What is needed is an exact copy of every line from the one with "This screenshot has height=641, width=832." to the end of the entries below, without the pictures.
BEGIN Exercise material
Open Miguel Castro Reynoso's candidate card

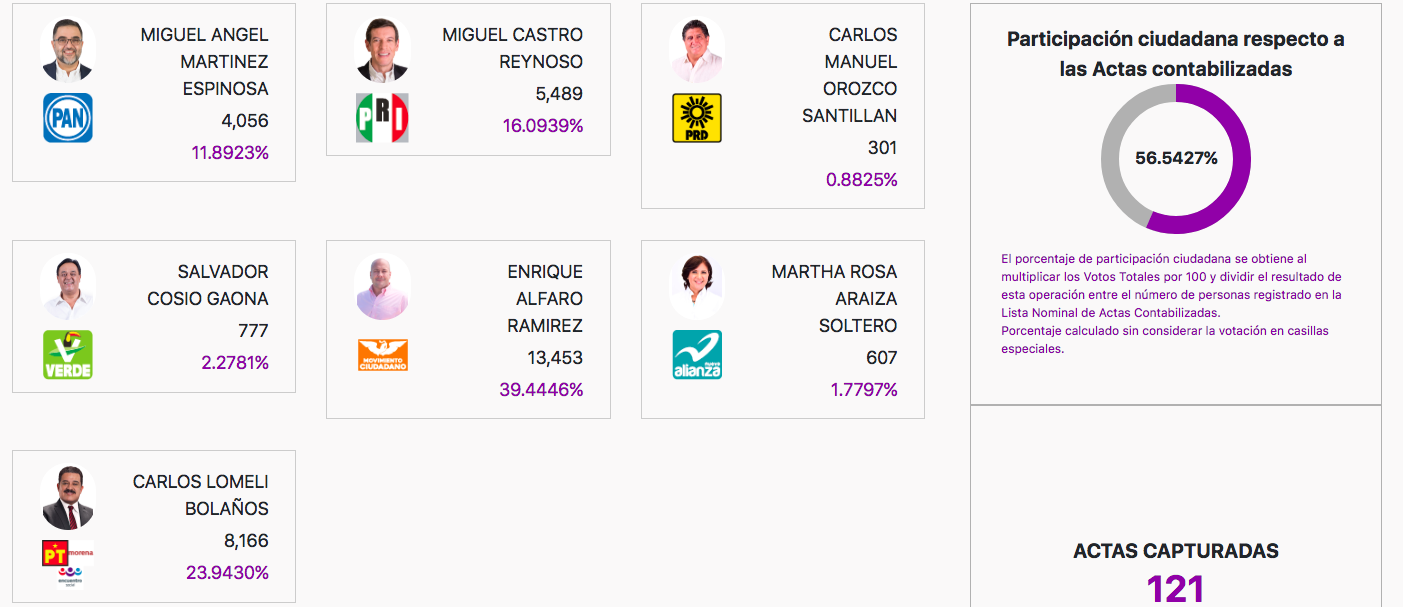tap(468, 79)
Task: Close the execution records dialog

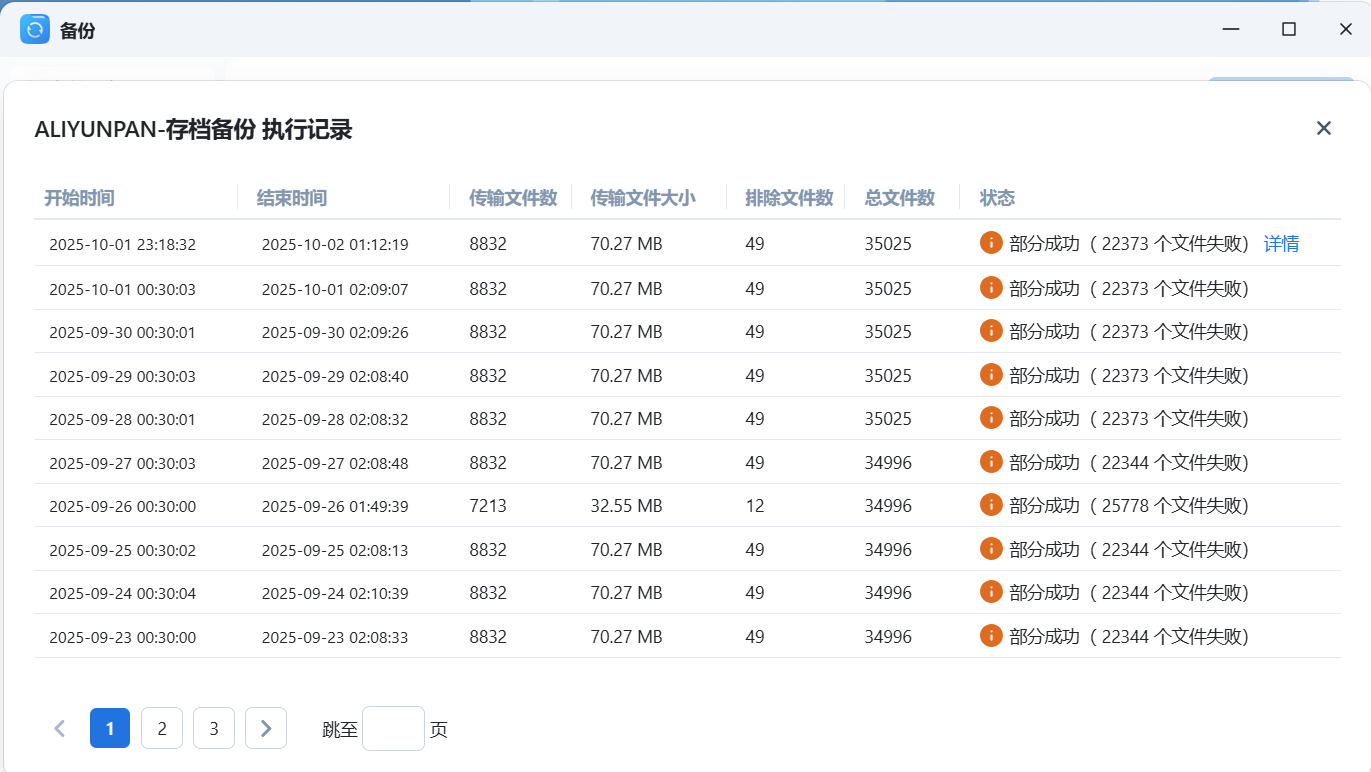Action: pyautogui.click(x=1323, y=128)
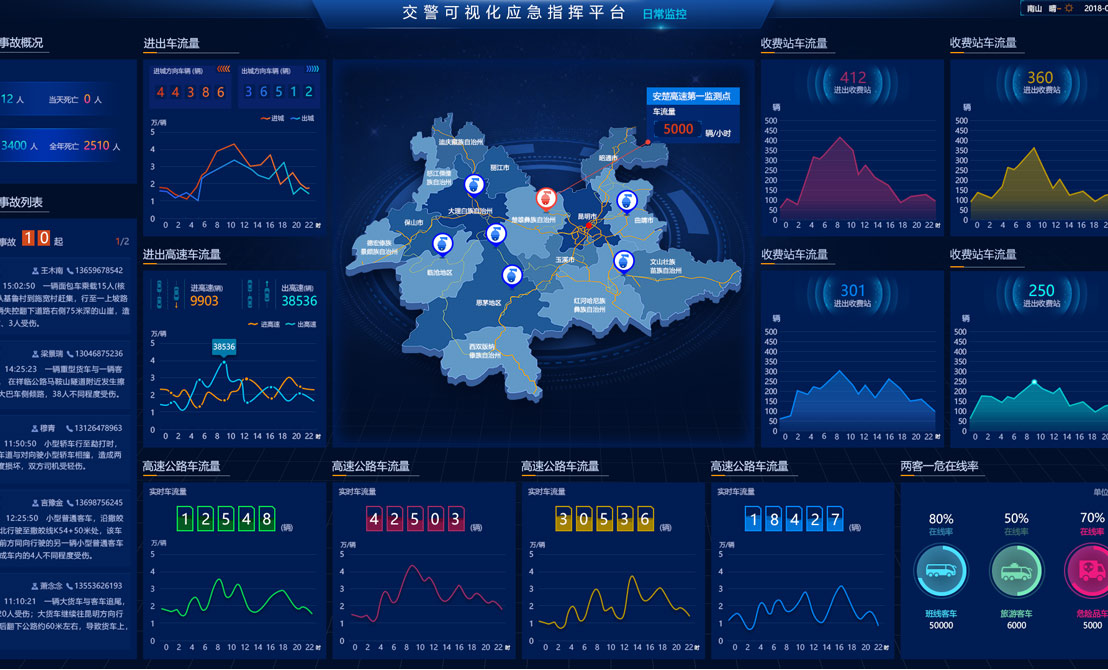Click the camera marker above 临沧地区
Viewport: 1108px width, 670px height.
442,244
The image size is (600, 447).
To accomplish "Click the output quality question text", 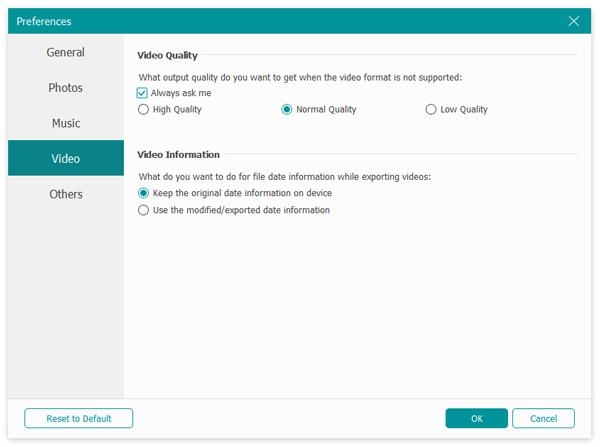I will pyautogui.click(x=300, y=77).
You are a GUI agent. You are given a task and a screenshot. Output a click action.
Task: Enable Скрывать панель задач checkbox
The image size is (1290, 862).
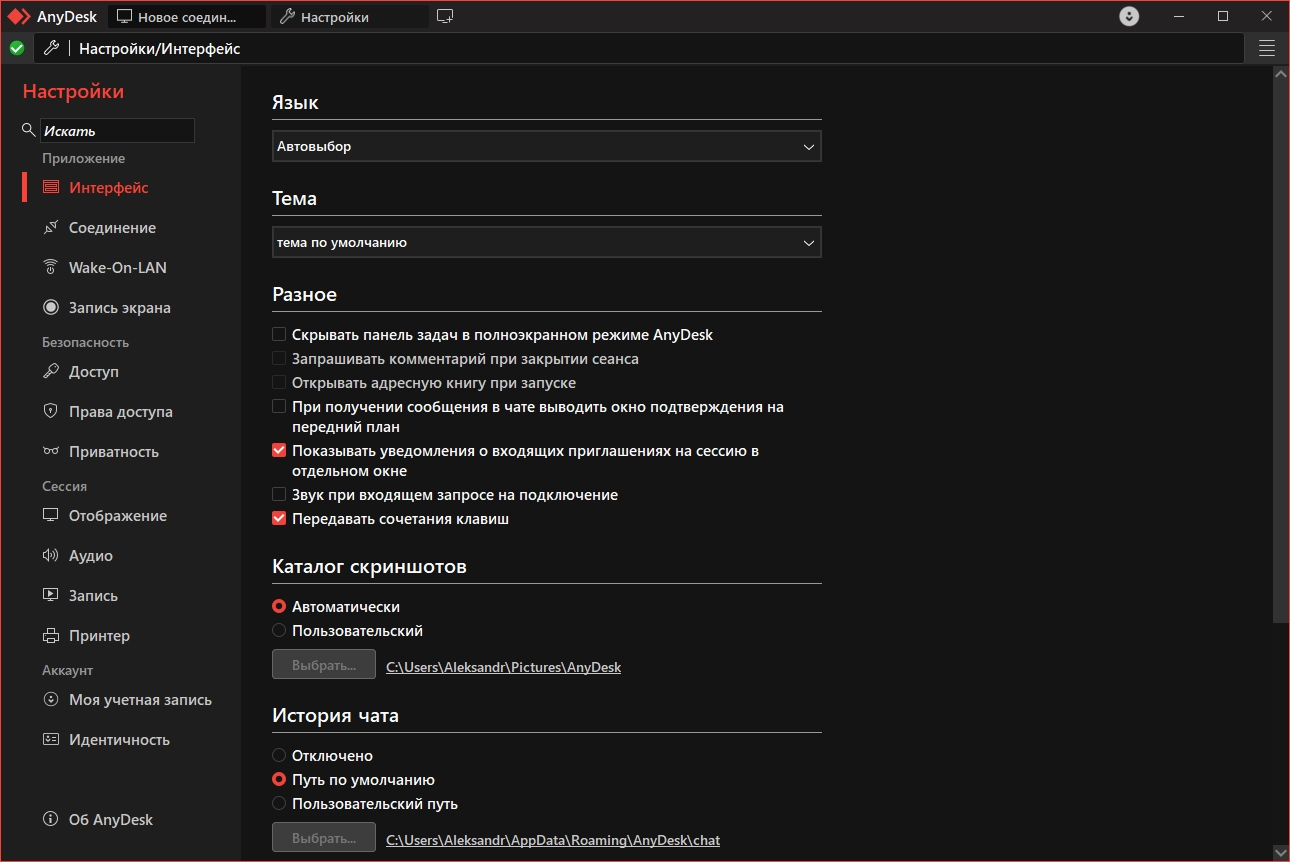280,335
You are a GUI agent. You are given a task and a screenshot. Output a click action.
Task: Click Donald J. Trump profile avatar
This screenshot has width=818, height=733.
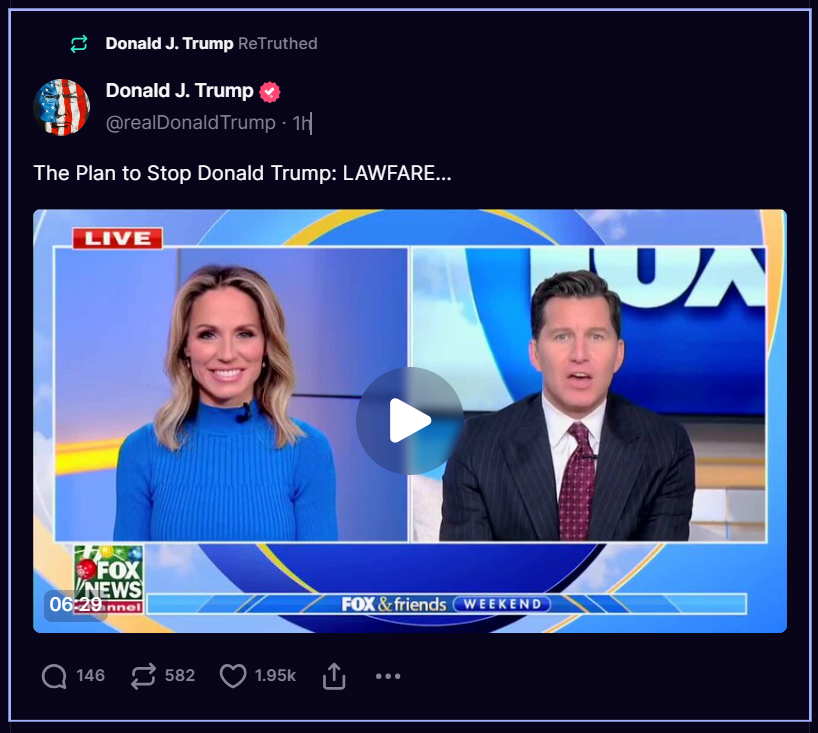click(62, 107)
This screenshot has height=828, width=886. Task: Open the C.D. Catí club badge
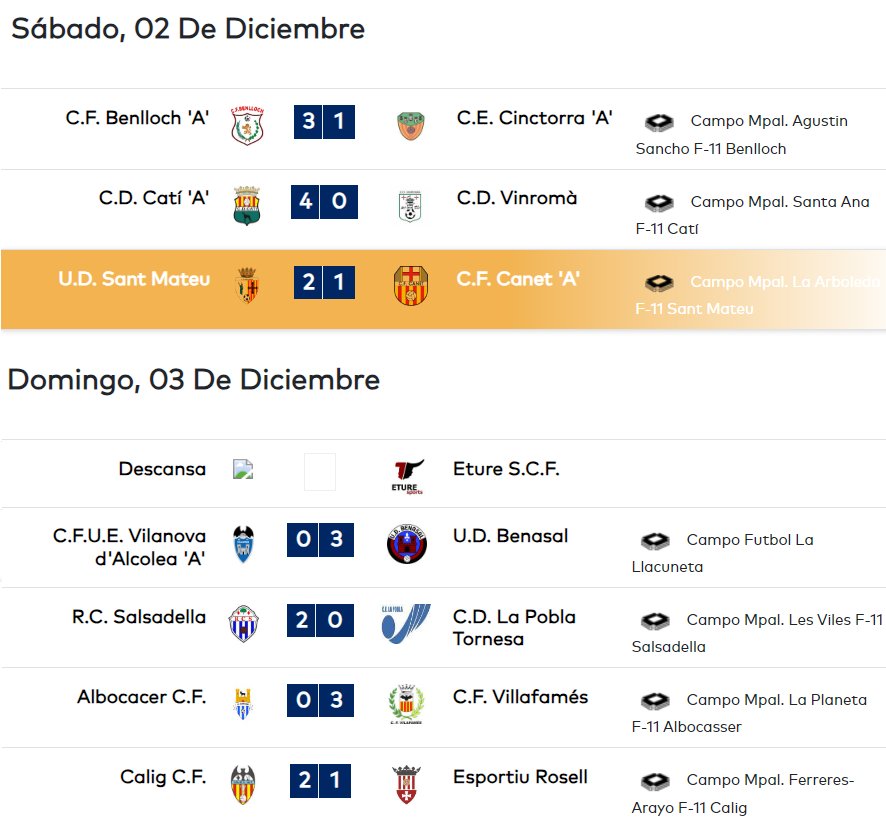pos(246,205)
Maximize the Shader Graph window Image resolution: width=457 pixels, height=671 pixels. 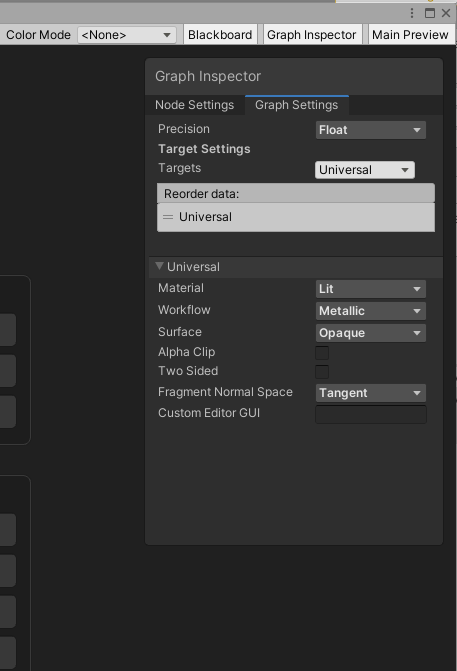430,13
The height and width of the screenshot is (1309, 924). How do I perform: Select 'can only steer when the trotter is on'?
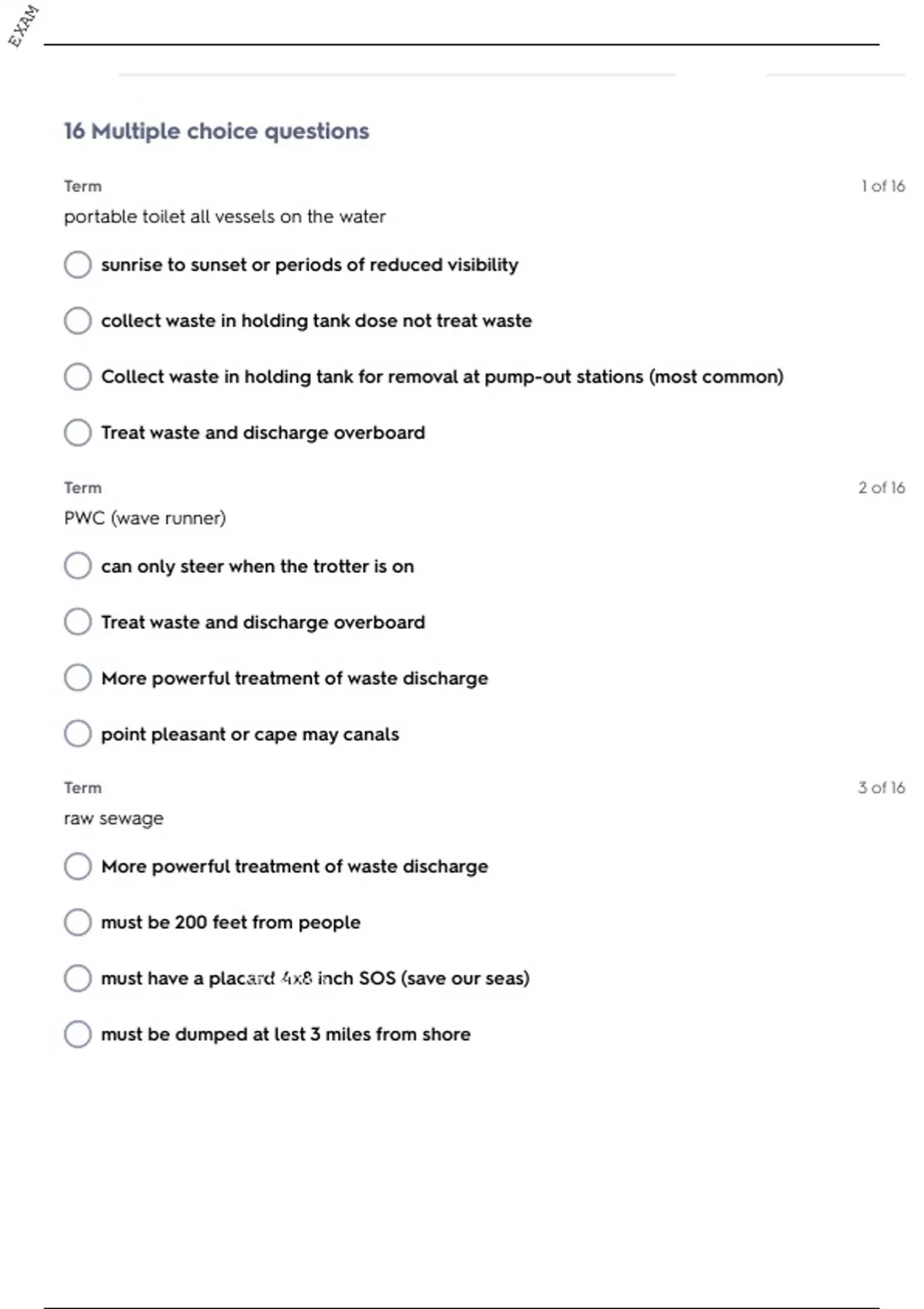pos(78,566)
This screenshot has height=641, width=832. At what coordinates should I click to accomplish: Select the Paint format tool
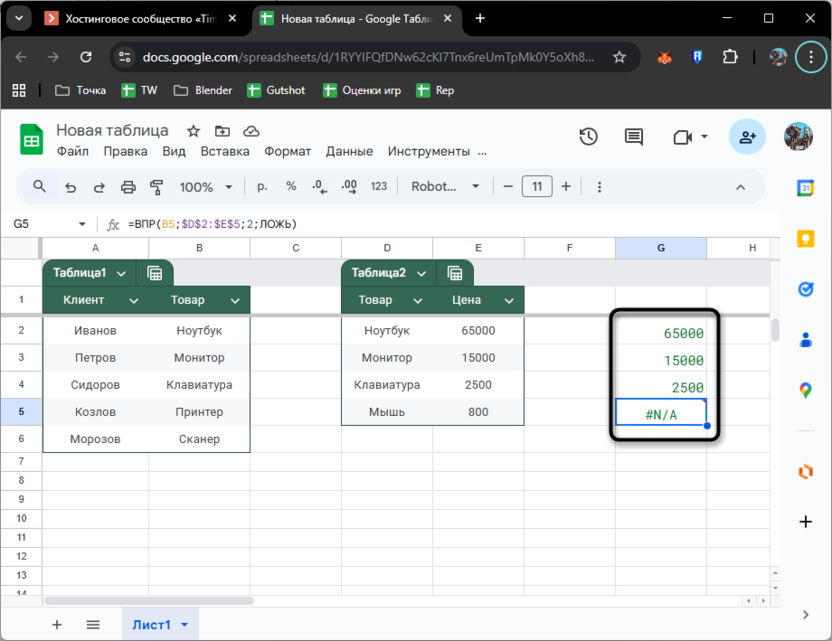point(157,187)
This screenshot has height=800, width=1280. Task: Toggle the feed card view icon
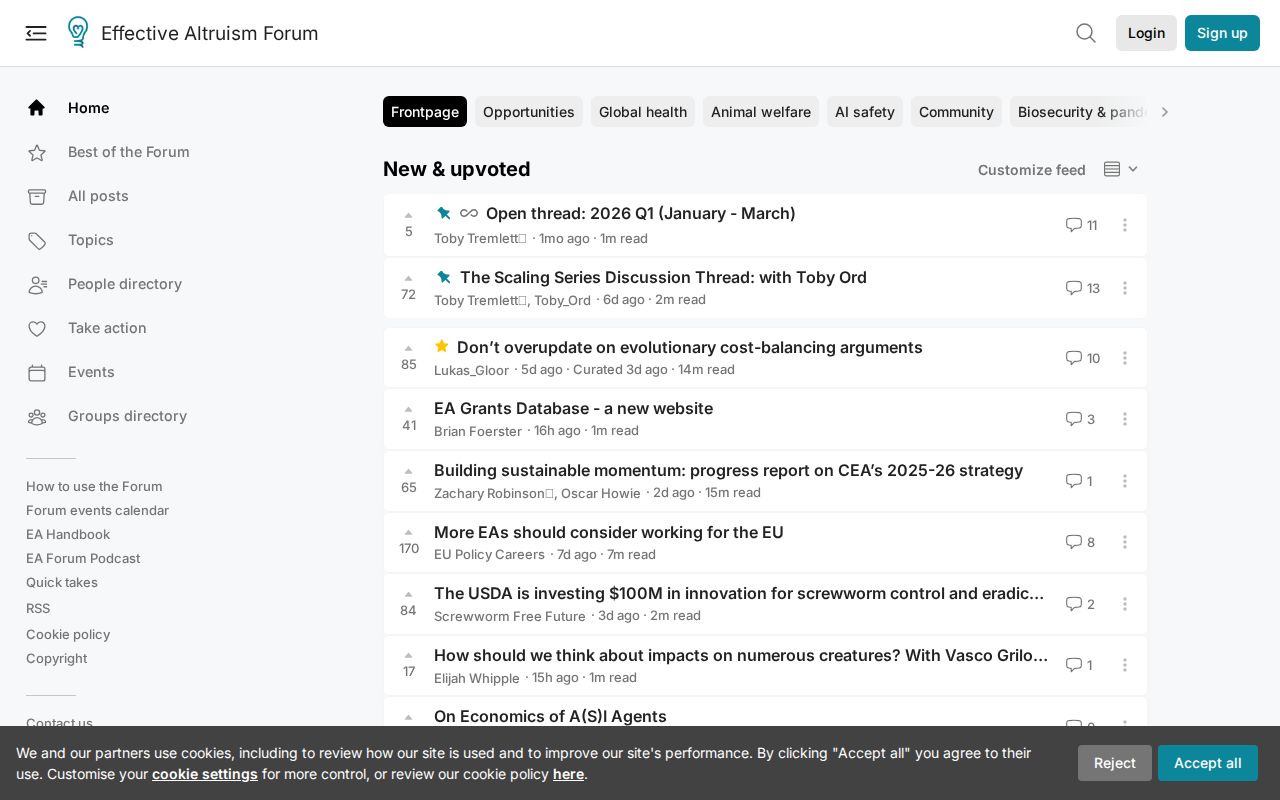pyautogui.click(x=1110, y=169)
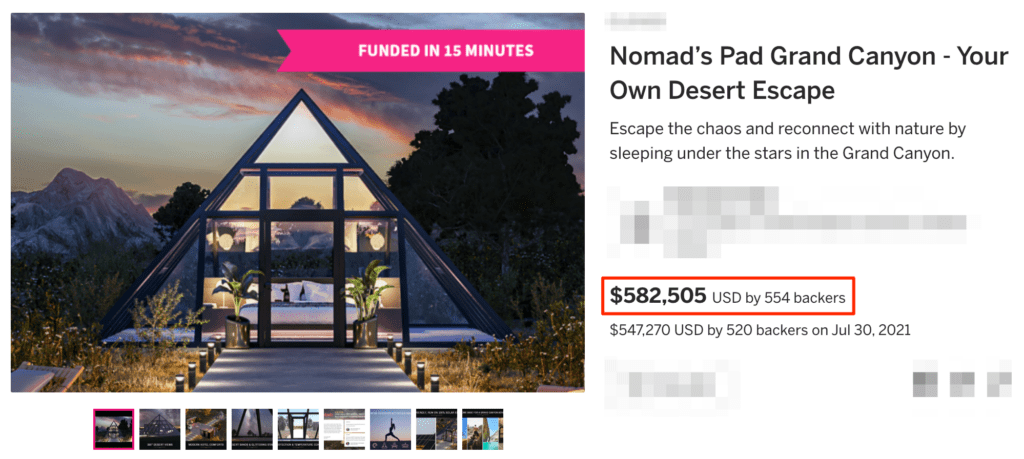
END Exercise material
_Problem solution_
This screenshot has height=641, width=832. At what coordinates should I click to accomplish: Select the Paint format tool
point(157,187)
This screenshot has height=800, width=1280. Task: Toggle the feed card view icon
pyautogui.click(x=1110, y=169)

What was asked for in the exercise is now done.